OneCamp AI Teammates Get Senses and Skills: Vision, Data Analysis, Sandboxed Code, and Agents That Watch Your Work

OneCamp AI Teammates Get Senses and Skills: Vision, Data Analysis, Sandboxed Code, and Agents That Watch Your Work

Last week’s post was about giving OneCamp’s agents a place in the room, an agent becomes a real, @mentionable member of a channel or DM, you can hand it a task on a durable engine, and there’s governance (approvals, spend caps, an audit chain, an eval harness) that makes trusting it a responsible choice instead of a leap.

That answered where the agent lives. This week answered a different question: what can it actually sense and do?

A coworker who can only read text and take instructions is useful. A coworker who can look at the screenshot you pasted, do the arithmetic on your data and hand you a chart, run a quick script to check something, follow your PR through CI, and remember the house rule you told it last Tuesday, that’s a different kind of help. So the last week of OneCamp was about turning the teammate from articulate into capable.


First, a Teammate That Uses Tools Properly 🛠️

Everything below rests on one unglamorous change: agents now do native function calling, the structured tool-calling protocol modern models are actually trained for, with an automatic text-protocol fallback for models that don’t support it. Before, the agent coaxed tools out of the model by parsing text; now it asks the model the way the model expects to be asked, and only falls back when it has to.

That one shift made the rest of the week possible, because reliable tool use is the floor everything stands on. Around it I hardened the parts that break on self-hosted, modest hardware:

  • Query-aware tool exposure. Instead of dumping every tool into every prompt, the agent shows the model only the tools a given question could plausibly need, so it stays under a provider’s tokens-per-minute ceiling instead of blowing the budget on a menu.
  • Bounded observations. Tool results fed back into the loop are capped, so a chatty tool can’t balloon the context and stall the run.
  • A local fallback on rate limits. If the primary model returns a 429, the agent finishes on the workspace’s local model rather than failing the whole run, the kind of resilience that only matters, but really matters, when you host your own.
  • Honest disclosure. The agent reports the tools it actually used and flags the ones that failed, rather than narrating a tidy plan it didn’t carry out.
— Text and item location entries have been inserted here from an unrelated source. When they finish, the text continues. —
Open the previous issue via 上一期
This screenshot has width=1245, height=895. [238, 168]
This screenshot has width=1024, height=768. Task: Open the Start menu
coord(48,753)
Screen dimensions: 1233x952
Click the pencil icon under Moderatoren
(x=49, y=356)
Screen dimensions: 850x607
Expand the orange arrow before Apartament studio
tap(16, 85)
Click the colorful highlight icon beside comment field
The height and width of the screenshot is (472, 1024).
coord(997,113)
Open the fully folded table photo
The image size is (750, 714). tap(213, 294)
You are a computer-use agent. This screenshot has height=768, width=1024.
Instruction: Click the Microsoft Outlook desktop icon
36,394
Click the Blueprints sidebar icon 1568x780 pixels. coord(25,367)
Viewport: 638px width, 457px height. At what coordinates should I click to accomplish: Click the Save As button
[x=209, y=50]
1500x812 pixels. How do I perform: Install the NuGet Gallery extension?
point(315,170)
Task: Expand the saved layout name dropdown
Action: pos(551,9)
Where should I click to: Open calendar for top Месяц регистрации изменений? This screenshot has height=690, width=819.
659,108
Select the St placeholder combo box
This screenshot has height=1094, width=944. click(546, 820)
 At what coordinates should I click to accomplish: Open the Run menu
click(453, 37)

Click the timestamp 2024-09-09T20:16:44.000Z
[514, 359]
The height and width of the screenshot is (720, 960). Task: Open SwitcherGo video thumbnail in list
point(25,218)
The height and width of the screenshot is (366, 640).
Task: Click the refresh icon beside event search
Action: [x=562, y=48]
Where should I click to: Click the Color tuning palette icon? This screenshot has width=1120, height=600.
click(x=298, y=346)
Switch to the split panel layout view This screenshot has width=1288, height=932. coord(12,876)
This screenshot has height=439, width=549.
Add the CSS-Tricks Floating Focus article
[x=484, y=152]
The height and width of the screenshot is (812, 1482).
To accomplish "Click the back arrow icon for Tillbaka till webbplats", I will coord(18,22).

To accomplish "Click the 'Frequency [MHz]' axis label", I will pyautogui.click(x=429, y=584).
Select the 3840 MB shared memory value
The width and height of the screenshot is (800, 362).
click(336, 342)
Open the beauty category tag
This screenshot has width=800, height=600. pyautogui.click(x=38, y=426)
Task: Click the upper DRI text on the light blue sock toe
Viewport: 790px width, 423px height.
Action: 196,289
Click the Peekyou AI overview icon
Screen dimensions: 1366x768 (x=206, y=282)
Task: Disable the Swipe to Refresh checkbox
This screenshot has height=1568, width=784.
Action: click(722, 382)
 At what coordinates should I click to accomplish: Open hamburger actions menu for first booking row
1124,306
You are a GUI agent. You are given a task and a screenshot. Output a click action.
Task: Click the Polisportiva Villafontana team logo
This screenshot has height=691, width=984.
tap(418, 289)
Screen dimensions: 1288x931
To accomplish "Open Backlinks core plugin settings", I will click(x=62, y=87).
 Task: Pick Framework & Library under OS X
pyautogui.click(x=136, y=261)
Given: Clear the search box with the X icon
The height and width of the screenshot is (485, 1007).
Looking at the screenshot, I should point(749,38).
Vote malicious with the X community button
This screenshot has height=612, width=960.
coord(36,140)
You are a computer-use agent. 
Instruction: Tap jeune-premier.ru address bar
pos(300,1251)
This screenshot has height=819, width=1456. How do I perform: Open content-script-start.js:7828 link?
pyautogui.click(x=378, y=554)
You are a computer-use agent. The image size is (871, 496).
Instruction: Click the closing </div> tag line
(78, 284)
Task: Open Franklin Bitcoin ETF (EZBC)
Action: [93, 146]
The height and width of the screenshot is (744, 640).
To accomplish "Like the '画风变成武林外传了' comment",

None of that is a headline feature. All of it is the difference between an agent that demos and an agent you leave running.


Senses: It Can See, and It Knows What Day It Is 👁️

Two grounding gaps quietly made agents dumber than they needed to be. Both are closed.

Vision. Paste a screenshot of a broken dashboard, a design mock, an error trace, and @mention an agent, and it now sees the image as part of the conversation, in channels, DMs, and group chats alike. “What’s wrong with this chart?” stops being a question you have to transcribe into words first.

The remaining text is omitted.